→ THE INPUT
++++++++++

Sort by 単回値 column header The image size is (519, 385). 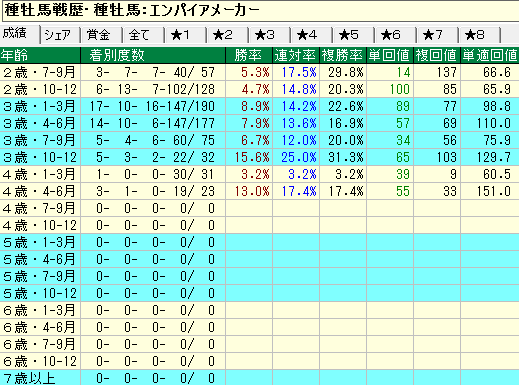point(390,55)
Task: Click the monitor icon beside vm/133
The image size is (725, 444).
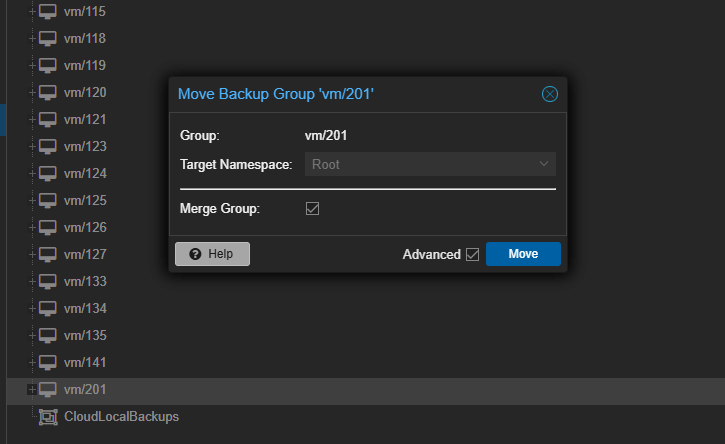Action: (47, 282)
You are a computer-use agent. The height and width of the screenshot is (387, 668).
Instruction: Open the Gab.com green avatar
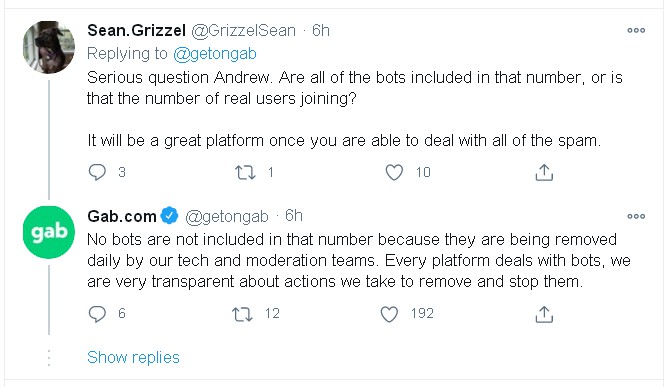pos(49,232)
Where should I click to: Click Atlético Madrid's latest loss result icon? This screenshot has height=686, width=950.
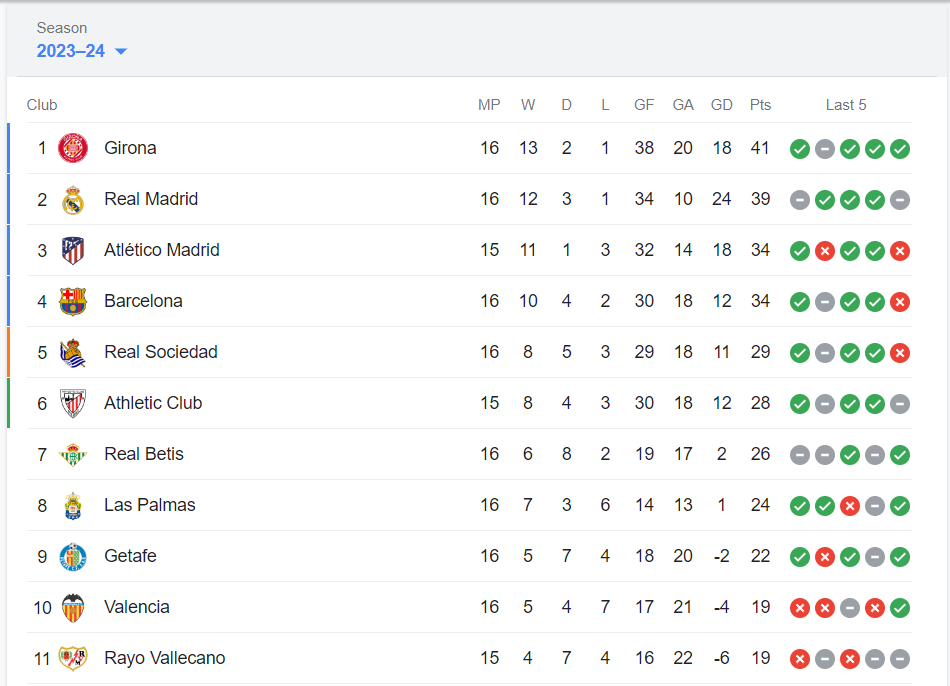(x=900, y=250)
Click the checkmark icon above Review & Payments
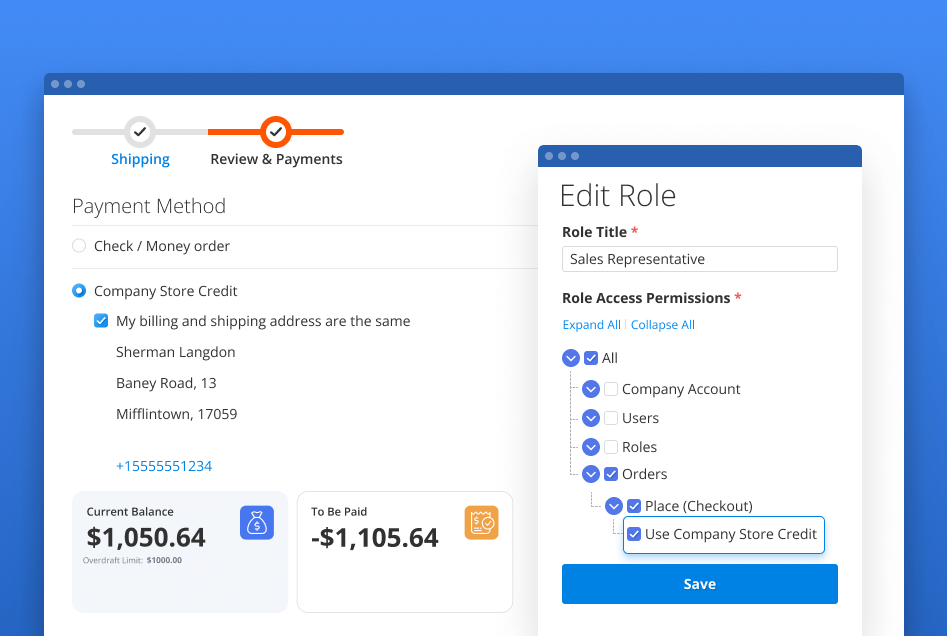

++++++++++

→ WHAT TO WORK ON
Reproduce word for word the lines from the line holding "Instruction: Open the Gab.com green avatar" through the last line of the material above, inclusive, and keep pictures out of it.

→ REPLY TO THE EXERCISE
Instruction: Open the Gab.com green avatar
pos(49,232)
Where should I click to: Click Atlético Madrid's latest loss result icon? This screenshot has height=686, width=950.
(x=900, y=250)
Click the checkmark icon above Review & Payments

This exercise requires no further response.